◆ Task instructions
What lines below hold the string "resolution"? Copy them all.

◆ Study material
☆ ☆ ☆ ☆ ☆ ☆ ☆
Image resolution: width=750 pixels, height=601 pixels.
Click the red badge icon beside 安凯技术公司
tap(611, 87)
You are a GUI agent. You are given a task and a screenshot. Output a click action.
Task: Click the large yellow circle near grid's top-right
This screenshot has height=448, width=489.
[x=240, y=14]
☆ ☆ ☆ ☆ ☆ ☆ ☆
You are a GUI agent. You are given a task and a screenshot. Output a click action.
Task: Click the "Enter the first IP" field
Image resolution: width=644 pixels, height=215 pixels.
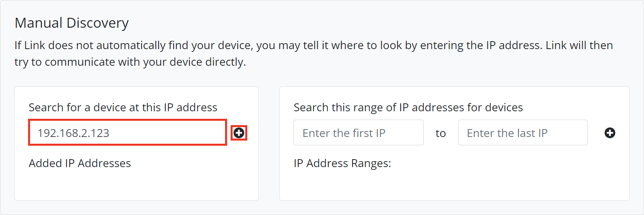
☆ ☆ ☆ ☆ ☆ ☆ ☆
◆ Answer to the exercise
Image resolution: width=750 pixels, height=601 pixels.
Image resolution: width=644 pixels, height=215 pixels.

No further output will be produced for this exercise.